Re: [galaxy-dev] Concept for a Galaxy Versioned Fasta Data Retrieval Tool

23 Aug 2014

      Hi Damion,

the idea sounds fantastic!
Can we go a step further and use a specific datatype that keeps entire 
fasta files versioned and the user can choose which version he wants to 
use, in any tool? Please have a look at my talk at GCC2012. Maybe you 
are interested in the (old) patches. I would be very interested to 
restart this old project.

https://wiki.galaxyproject.org/Events/GCC2012/Abstracts#Keeping_Track_of_Lif...
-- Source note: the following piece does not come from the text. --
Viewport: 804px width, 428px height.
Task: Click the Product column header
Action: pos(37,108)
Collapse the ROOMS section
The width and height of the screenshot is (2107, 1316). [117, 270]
Am 23.08.2014 um 03:24 schrieb Dooley, Damion:
...
We are about to implement a fasta database (file) versioning system as a Galaxy tool.  I wanted to get interested people's feedback first before we roll ahead with the prototype implementation.  The versioning system aims to:
* Enable reproducible research: To recreate a search result at a certain point in time we need versioning so that search and mapping tools can look at sequence reference databases corresponding to a particular past date.  This recall can also explain the difference between what was known in the past vs. currently.
* Reduce hard drive space.  Some databases are too big to keep N copies around, e.g. 5 years of 16S, updated monthly, is say, 670Mb + 668Mb + 665Mb + ....  But occasionally we want to access past archives fairly quickly.
* Integrate database versioning into Galaxy without adding a lot of complexity.
A bonus would be to enable the efficient sharing of version databases between computers/servers.
The solution we think would work centres around a "Versioned Data Retrieval" tool (draft image attached) that would work as follows:
1) User selects from a list of databases provided by  "Shared Data > Data Libraries > Versioned Data".
   - Each database has a master file that keeps its various versions as a list of time-stamped insert/delete transactions of key (fasta id) value (description & sequence) pairs.
   - Each master file is managed outside of galaxy via a triggered process on regular fasta file imports from data sources like NCBI or other niche sources.
   - We're expecting, due to the nature of fasta archived sequence updates, that our master file would only be about 1.1x the latest version in size (uncompressed).
2) User enters date / version id to retrieve (validated)
3) If a cached version of that database exists, it is linked into user's history.
4) Otherwise a new version of it is created, placed in cache, and linked into history.
   - The cached version itself then shows up as linked data under a Data Library > Versioned Data subfolder.
5) User can select preconfigured workflow(s) to execute on the selected retreived fasta file to regenerate any database products they need.
   - Workflow output data would also be cached in the same way the fasta data is - by linking the Galaxy Data Library to it.
   - Workflow execution will be skipped if end data already exists in cache.
   - Simple makeblastdb or bowtie-build commands, or more specific workflows that include dustmasker etc can be implemented.
Does this sound attractive?
I think all of the use cases are covered by the old project mentioned 
above. But I did not create a new tool I have created a new 'select 
type' everyone can use in all tools. It was using git underneath (yeah, 
I have the entire PDB in git and it is working fine :)) but we can 
probably change git with a database if you like.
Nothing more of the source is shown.